Unfortunately, organizing your classroom will also take time and experience. At the beginning of my career I tried different systems until I found one that I was comfortable with and felt helped my students be successful. Things that worked for others didn’t always work for me and things that worked for me didn’t always work for others. Once I found something I was happy with, I still had to tweak it every year to meet my changing needs as well as the needs of my students. Once you find a system that works, you can focus on other things but don’t be afraid to try different ones until you find the one that works.

Control over my classroom began on day one. It was important to let my students know that I was the one in charge. I had four basic rules and felt that all of the students were able to follow them (Follow Directions, Respect others, Be Prepared, Complete Work). There is a line between being a dictator and pushover that each teacher has to find for themselves. Usually my students rebel against a dictator and I can’t accomplish much. I also felt that the students had enough friends and needed me to be their teacher. Once the students understood that I would be fair and consistent in enforcing the rules, we were able to concentrate on learning. Classroom Discipline was the number one priority of the year.

How would you answer these questions? Please share.

Posted on the Successful Teaching Blog by loonyhiker (successfulteaching at gmail dot com).

Original image: 'Eternal clock' by: Robbert van der Steeg


Sioux said...

I think your advice is perfect. I would add that classroom control also involves things being a "two-way street." If a teacher loses their temper and gives too harsh of a consequence, when they reflect upon it and realize they went overboard, they should have a meeting with the class and discuss the way they erred. If a teacher wants the class to be quiet in the hall, the teacher should not be chatting with colleagues and socializing. Building a sense of community in the class is crucial to good discipline...

TwistedScottishBastard said...

I completely agree. I have been teaching for 13 years now, and only in the last 5 do I feel completely comfortable in my classroom.

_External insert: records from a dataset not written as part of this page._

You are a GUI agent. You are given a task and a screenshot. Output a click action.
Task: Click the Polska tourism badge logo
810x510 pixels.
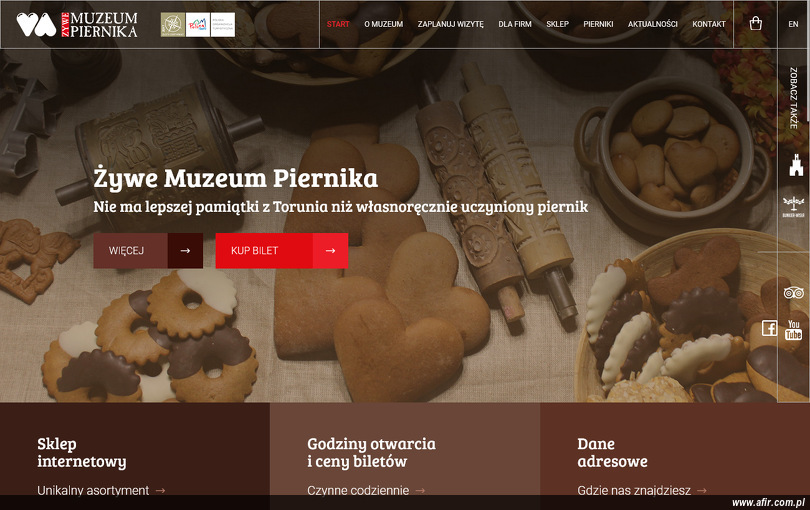(x=198, y=25)
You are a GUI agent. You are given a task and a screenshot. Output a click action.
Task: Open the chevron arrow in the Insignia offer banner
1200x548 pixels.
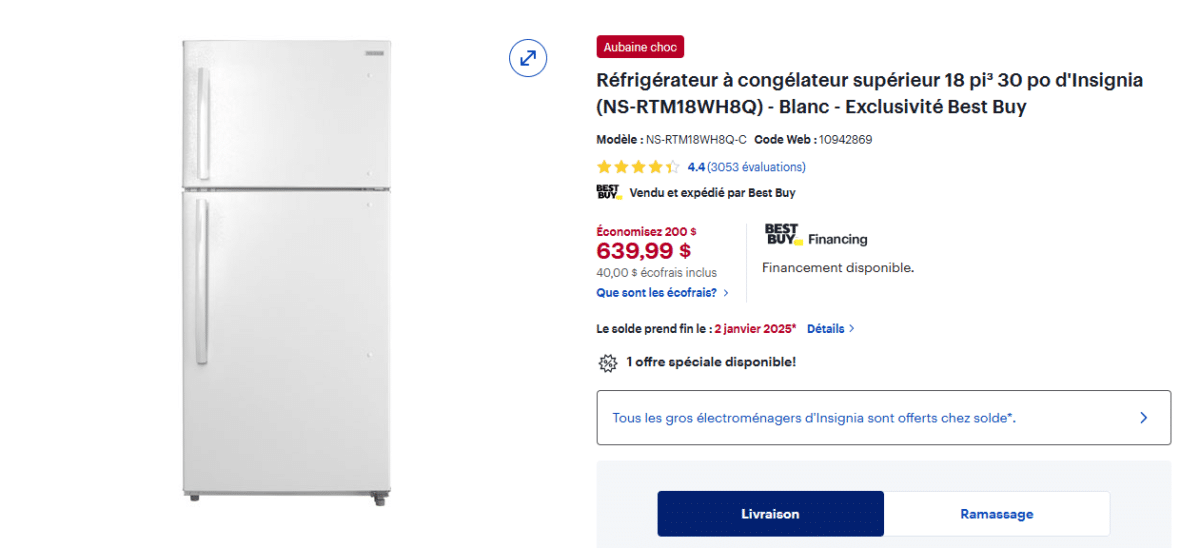(1143, 418)
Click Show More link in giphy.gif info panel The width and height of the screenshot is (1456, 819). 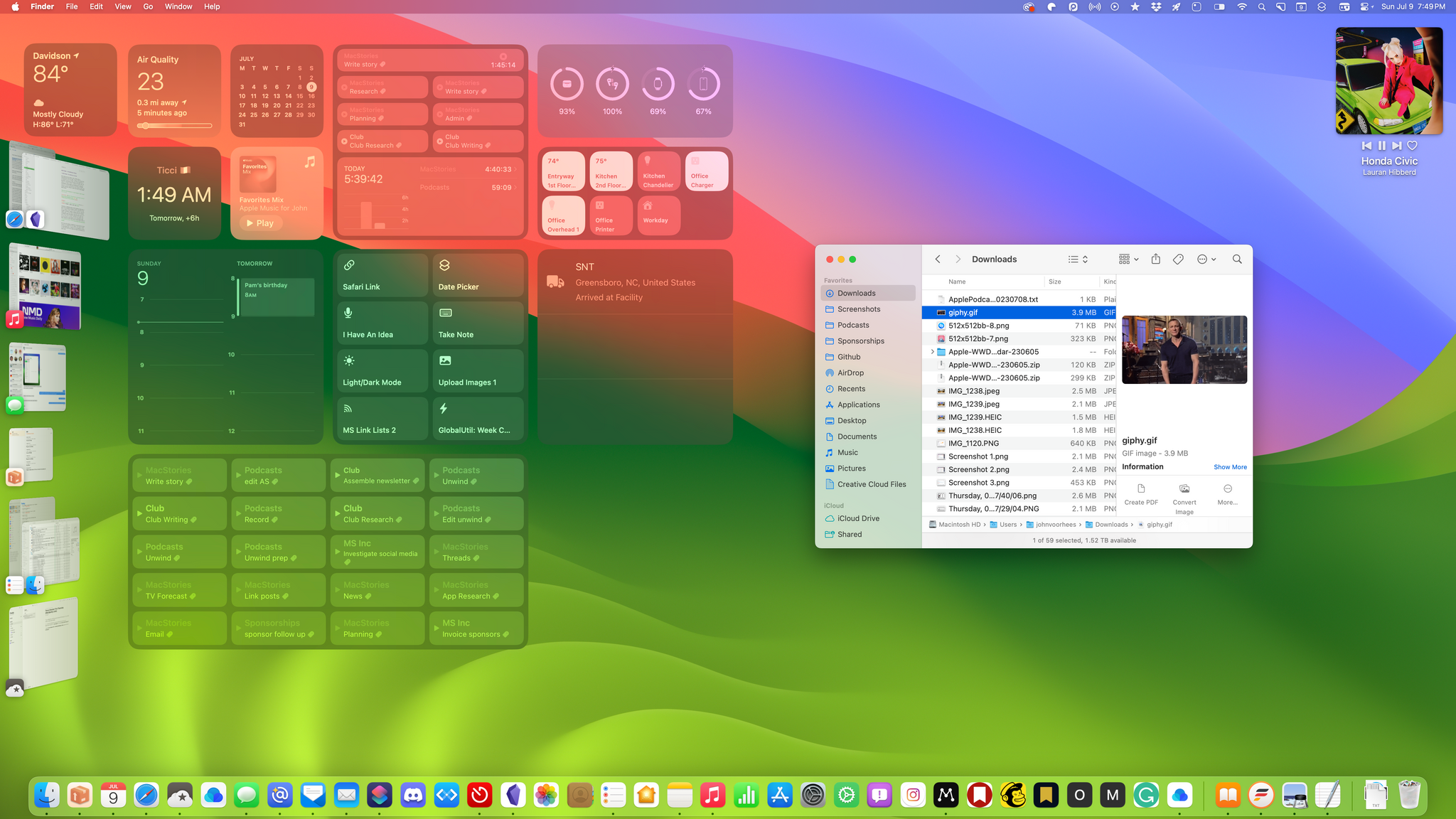click(x=1230, y=467)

My pupils are given clear and consistent guidelines, with consequences for breaking the rules well understood, but they also know that I apply these rules with a degree of fairness and common-sense.
For example, I have a rule (the whole school does actually, but not all teachers apply it consistently) for students to take of their outside jackets so they can work comfortably. Last winter it got really cold (I'm from New Zealand) and I told the students because of the very cold classroom, they could keep their jackets on until it warmed up. No problem.
I would also add that once you develop and are comfortable with your teaching style, you can have some real fun. I (and I hope my students) have a great time in class, in a positive and controlled environment. They feel safe and supported, and I can talk to any student, and they feel safe in asking appropriate questions. But I am not in any way a "friend". Friendly Yes; a friend No. That's not my job.

BTW my blog on blogger is a fun one. My serious educational/society blog is on

Just in case you thought I was some kind of nut. :=)

Nick James said...

Everything Pat said has been true for me. The veterans I work with have always told me that the third year is when you start hitting your stride, which I am finding to be true this year. Parts of this are all of the things mentioned here.

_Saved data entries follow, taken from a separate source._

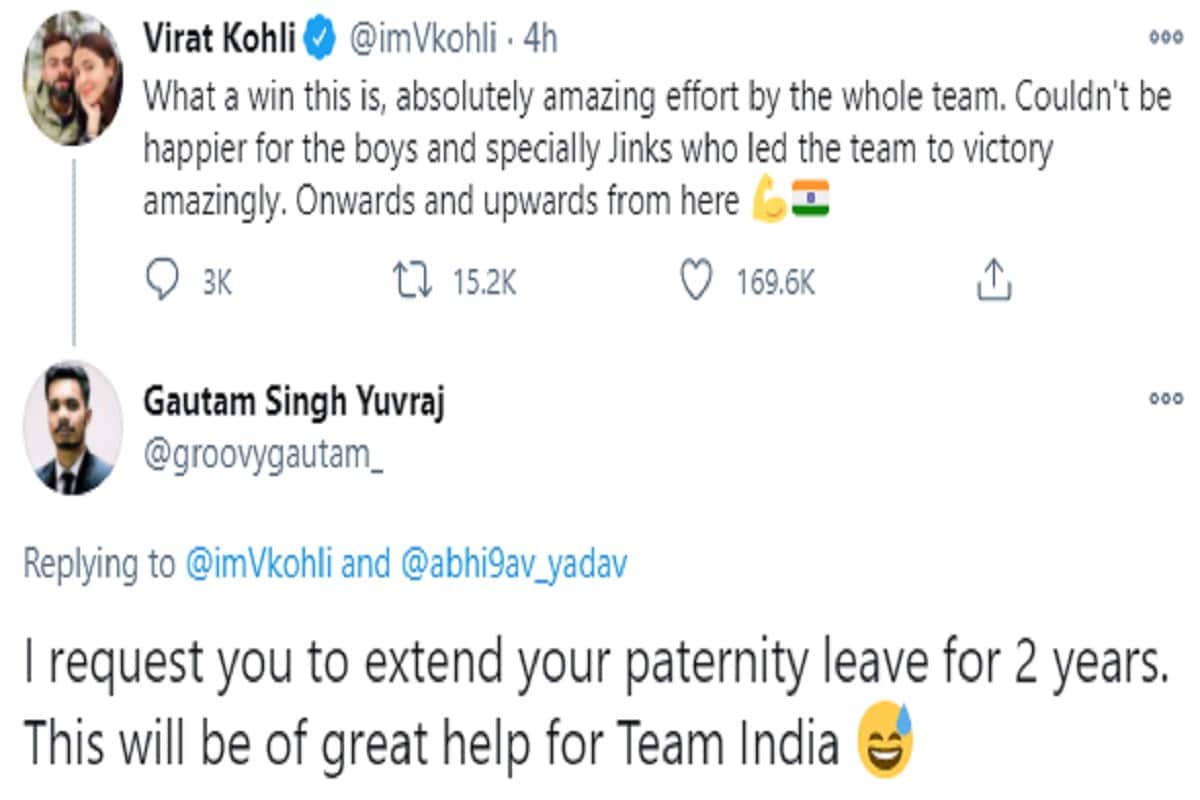Click the Indian flag emoji in the tweet
Image resolution: width=1200 pixels, height=800 pixels.
810,201
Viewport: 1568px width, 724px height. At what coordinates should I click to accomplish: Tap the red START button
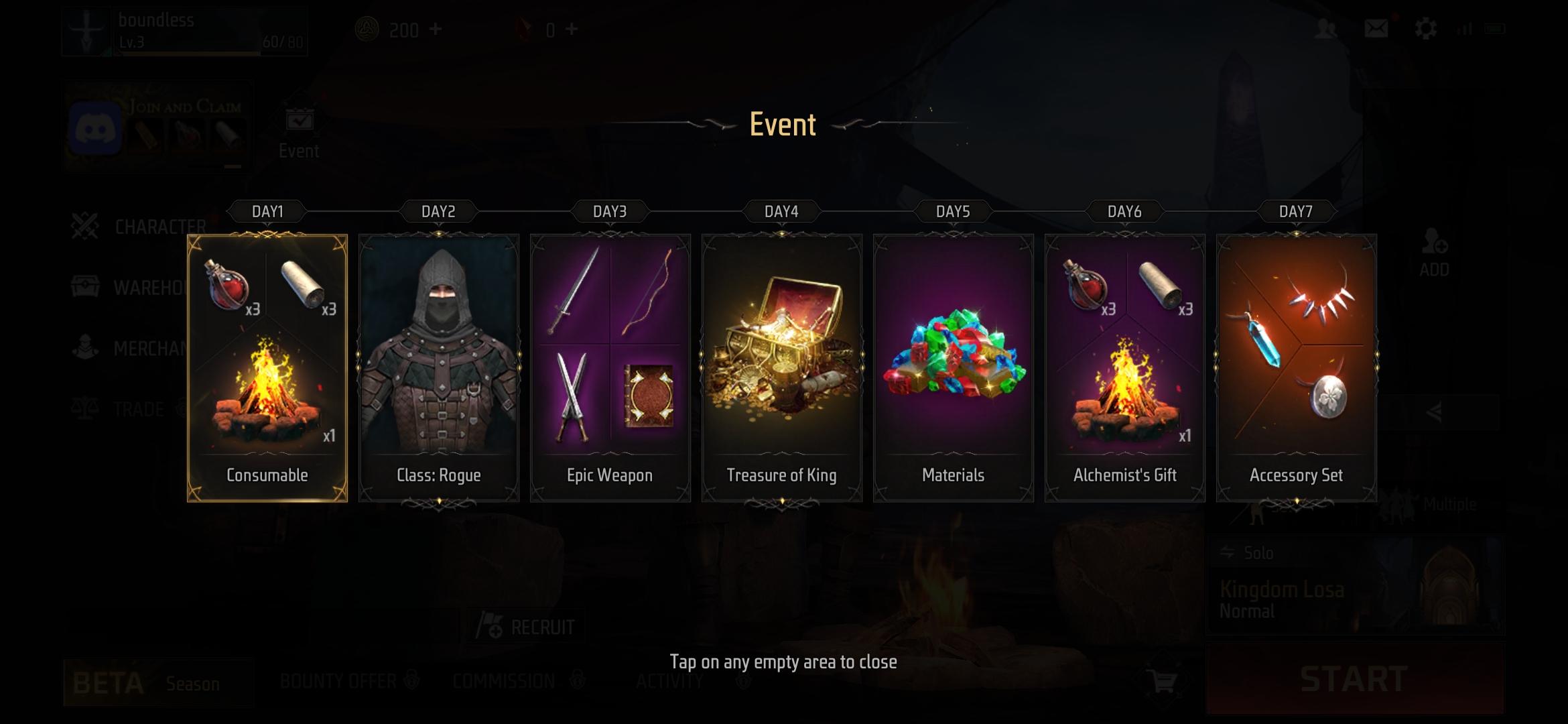click(x=1354, y=678)
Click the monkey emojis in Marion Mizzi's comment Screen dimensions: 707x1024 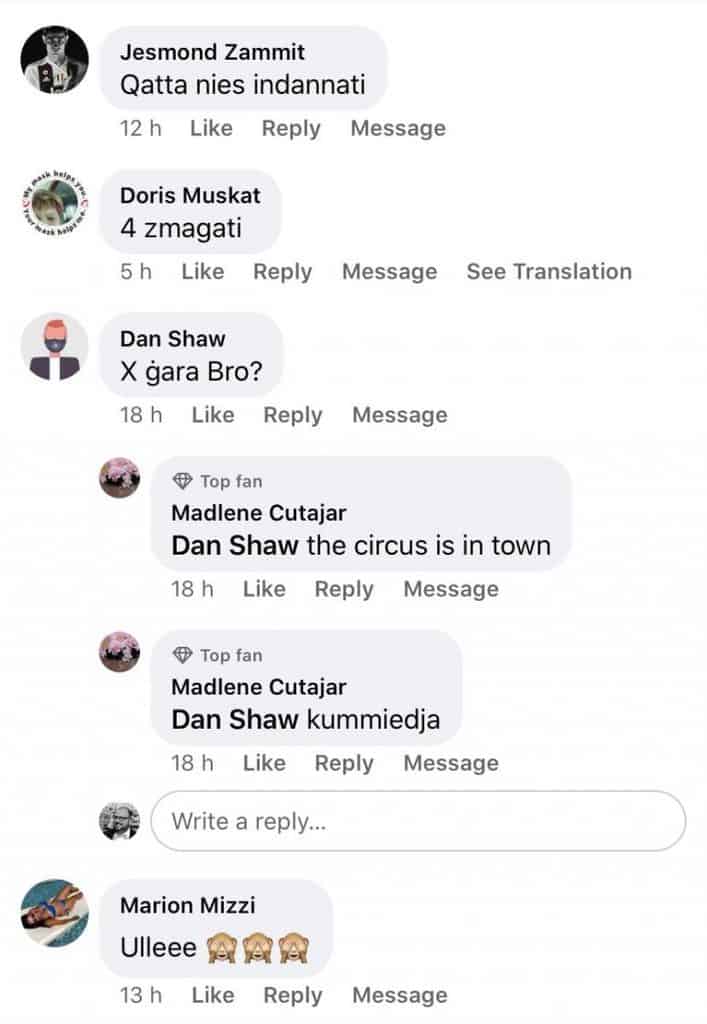(x=258, y=948)
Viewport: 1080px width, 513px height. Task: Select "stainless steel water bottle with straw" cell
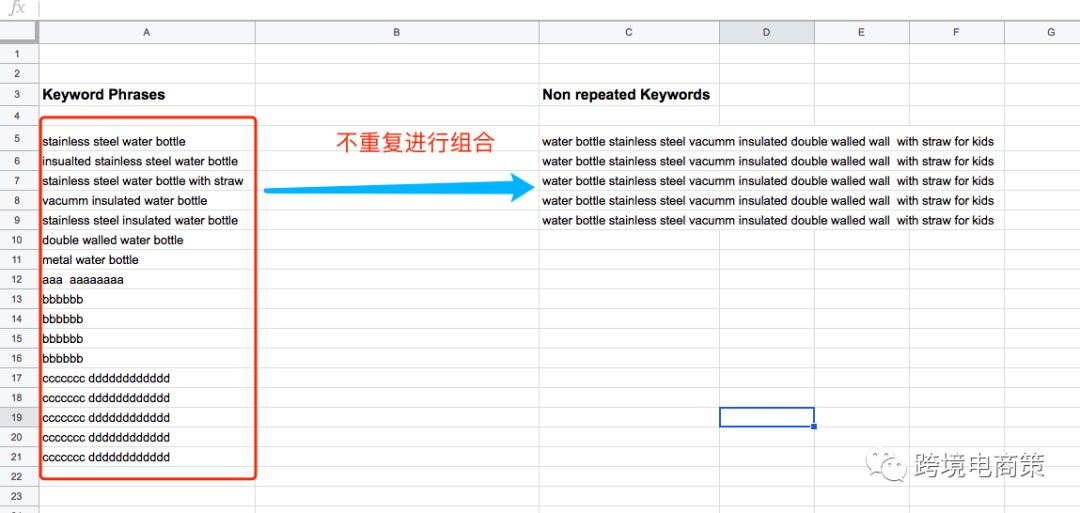[143, 181]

Meg (Ryan) Latshaw said...

I remember when I first started thinking some of these same questions. I agree that is does depend on each teacher and if they also have a good mentoring program. In PA we are required to attend a mentoring program and we have a mentor for the year. This really helped me as a first year teacher to have support system to use when needed and I attended some very informative workshops.
I agree that eyes in the back of your head is very important especially when writing on the chalkboard/whiteboard. If you are not aware then you can have problems. Also, classroom management is a key.